Son günlerde Yunan basınında Türkiye ile yaşanan gerginlikler yeniden gündeme taşındı. Yunanistan’ın Türkiye’ye olan korkusunun deniz altındaki zenginliklerle ilgili olduğu ifade ediliyor. Bu durum, Atina hükümetinin uluslararası kamuoyuna yönelik açıklamalarıyla da daha fazla dikkat çekiyor. Peki, Yunanistan’ın deniz altındaki kaynaklardan neden bu kadar çekindiği, Rum basınında nasıl eleştiriliyor? İşte bu soruların yanıtları ve konunun detayları.
Yunanistan, Ege Denizi ve Akdeniz’deki deniz altı kaynakları bakımından oldukça zengin bir ülke.
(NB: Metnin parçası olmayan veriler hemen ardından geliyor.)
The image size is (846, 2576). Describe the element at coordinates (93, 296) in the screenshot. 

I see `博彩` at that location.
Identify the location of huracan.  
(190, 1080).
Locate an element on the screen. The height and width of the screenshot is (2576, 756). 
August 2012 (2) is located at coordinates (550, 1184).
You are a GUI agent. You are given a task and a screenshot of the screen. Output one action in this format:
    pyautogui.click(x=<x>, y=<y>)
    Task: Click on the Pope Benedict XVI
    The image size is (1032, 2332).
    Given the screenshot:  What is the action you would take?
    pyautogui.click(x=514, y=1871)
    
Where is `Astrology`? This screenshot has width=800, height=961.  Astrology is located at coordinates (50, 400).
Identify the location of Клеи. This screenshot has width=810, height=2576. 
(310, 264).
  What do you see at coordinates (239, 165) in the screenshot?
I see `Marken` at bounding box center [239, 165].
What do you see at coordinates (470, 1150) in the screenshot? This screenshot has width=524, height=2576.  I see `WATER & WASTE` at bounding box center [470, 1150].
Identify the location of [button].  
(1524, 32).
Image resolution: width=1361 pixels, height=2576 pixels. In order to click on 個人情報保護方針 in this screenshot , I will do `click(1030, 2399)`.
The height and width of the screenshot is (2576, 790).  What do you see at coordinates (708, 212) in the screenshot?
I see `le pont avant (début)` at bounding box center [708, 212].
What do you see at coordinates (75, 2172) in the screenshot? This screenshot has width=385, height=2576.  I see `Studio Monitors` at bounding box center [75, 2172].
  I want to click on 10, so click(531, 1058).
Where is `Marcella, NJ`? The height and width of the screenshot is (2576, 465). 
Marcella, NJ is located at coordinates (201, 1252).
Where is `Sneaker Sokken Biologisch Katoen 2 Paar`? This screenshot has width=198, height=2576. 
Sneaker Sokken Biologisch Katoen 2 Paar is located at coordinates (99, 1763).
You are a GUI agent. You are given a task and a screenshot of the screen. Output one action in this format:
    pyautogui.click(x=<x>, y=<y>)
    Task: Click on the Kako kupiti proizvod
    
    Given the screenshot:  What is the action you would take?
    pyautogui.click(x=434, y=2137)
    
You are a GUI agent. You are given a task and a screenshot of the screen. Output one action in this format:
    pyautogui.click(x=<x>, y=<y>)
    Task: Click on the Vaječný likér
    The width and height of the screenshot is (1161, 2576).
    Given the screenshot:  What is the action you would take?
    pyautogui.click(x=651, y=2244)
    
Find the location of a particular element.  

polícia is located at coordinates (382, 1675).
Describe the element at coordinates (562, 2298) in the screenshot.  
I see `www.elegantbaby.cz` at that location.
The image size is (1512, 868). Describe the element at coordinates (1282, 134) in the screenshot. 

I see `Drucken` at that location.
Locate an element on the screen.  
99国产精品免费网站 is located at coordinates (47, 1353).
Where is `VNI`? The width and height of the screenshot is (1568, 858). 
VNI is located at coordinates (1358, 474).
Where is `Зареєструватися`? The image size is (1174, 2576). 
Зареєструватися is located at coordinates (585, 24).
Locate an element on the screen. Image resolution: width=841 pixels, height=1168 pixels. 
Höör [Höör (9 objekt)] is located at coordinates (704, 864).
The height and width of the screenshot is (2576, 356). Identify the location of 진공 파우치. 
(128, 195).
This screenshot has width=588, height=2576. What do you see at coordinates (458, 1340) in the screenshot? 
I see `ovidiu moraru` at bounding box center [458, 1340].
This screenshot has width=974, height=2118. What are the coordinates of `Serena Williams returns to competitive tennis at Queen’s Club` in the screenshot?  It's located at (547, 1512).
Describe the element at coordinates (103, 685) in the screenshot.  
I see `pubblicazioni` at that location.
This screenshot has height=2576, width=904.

Ancak bu zenginliklerin yönetimi ve korunması konusunda Türkiye ile yaşanan gerilimler, Atina hükümetinin stratejisini ciddi anlamda etkilemiş durumda. Rum basını, bu durumun Yunanistan’ın bağımsızlık ve güvenlik algısını zedelediğini ön plana çıkartıyor. Türkiye’nin güçlü deniz gücü ve enerji arama faaliyetleri, Yunan hükümeti üzerinde baskı yaratıyor ve bu nedenle Atina'nın daha temkinli bir yaklaşım benimsemesine neden oluyor. Eleştirmenler, Yunanistan’ın bu korku ile hareket ederek, kendi potansiyelini kötü yönettiğini vurguluyorlar.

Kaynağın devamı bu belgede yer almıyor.